As you know, I have been trying this new thing for me where I tell you about a book I loved and share a free ebook link to that book if possible.
Why I picked this book?
This book goes between generations to the point that the two go into one another, and it is being into the roots that went through the women that gave birth to workers of lands while enslaved. However, if you talk a closer look, each of them is a piece of thread that makes up the beautiful tapestry.
A pirate on the inland sea took me south.
“It’s a thing to behold,” he told me. “In truth I hadn’t seen free country till I saw that. You been to coloured church before, yes, but has your grain known a Negro gristmill? No. Not unless you been there. The ironmasters, the schoolteachers, even the dogs; all coloured. And the runaways flood in like spring and summer rains. Hobbling, mind you; running, holding their wounds, blood in their eyes. There in New Canaan or Dunmore, Buxton or up in the Queen’s Bush. There to rest their cracked feet. Heal unseamed wounds. They have time there, at long last; doctoring sometimes, but mostly just time, and bush-wild medicine from a hand like yours. And once healed, I tell you, in those towns they have a grace in the way they walk . . . like they know for certain that they reached where they meant to reach.
In the 1800s in Dunmore, a Canadian town settled by people fleeing enslavement in the American south, young Lensinda Martin works for a crusading Black journalist.
One night, a neighboring farmer summons Lensinda after a slave hunter is shot dead on his land by an old woman who recently arrived via the Underground Railroad. When the old woman refuses to flee before the authorities arrive, the farmer urges Lensinda to gather testimony from her before she can be condemned for the crime.
But the old woman doesn’t want to confess. Instead she proposes a barter: a story for a story. And so begins an extraordinary exchange of tales that reveal an interwoven history of Black and Indigenous peoples in a wide swath of what is called North America.

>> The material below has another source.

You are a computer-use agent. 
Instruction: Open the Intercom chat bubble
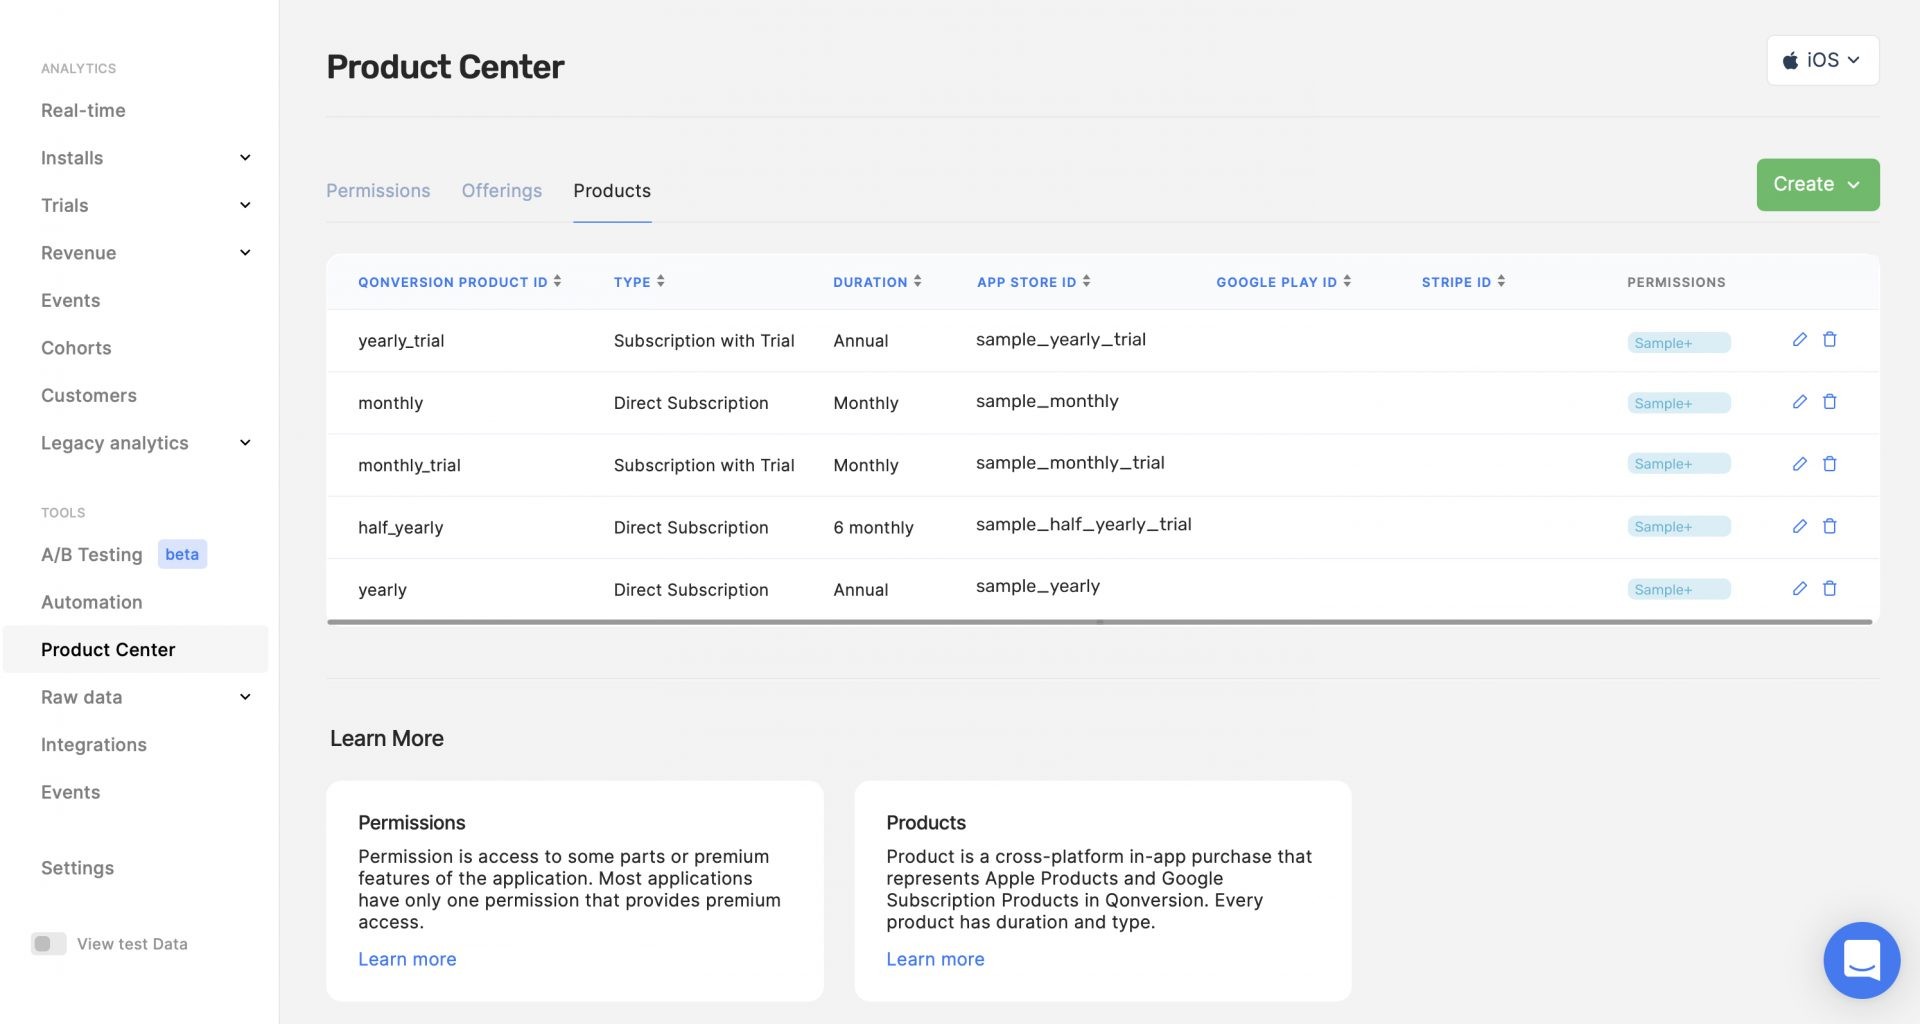1861,960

As time runs out, Lensinda is challenged to uncover her past and face her fears in order to make good on the bargain of a story for a story. And it seems the old woman may carry a secret that could shape Lensinda’s destiny.
Traveling along the path of the Underground Railroad from Virginia to Michigan, from the Indigenous nations around the Great Lakes, to the Black refugee communities of Canada, In the Upper Country weaves together unlikely stories of love, survival, and familial upheaval that map the interconnected history of the peoples of North America in an entirely new and resonant way.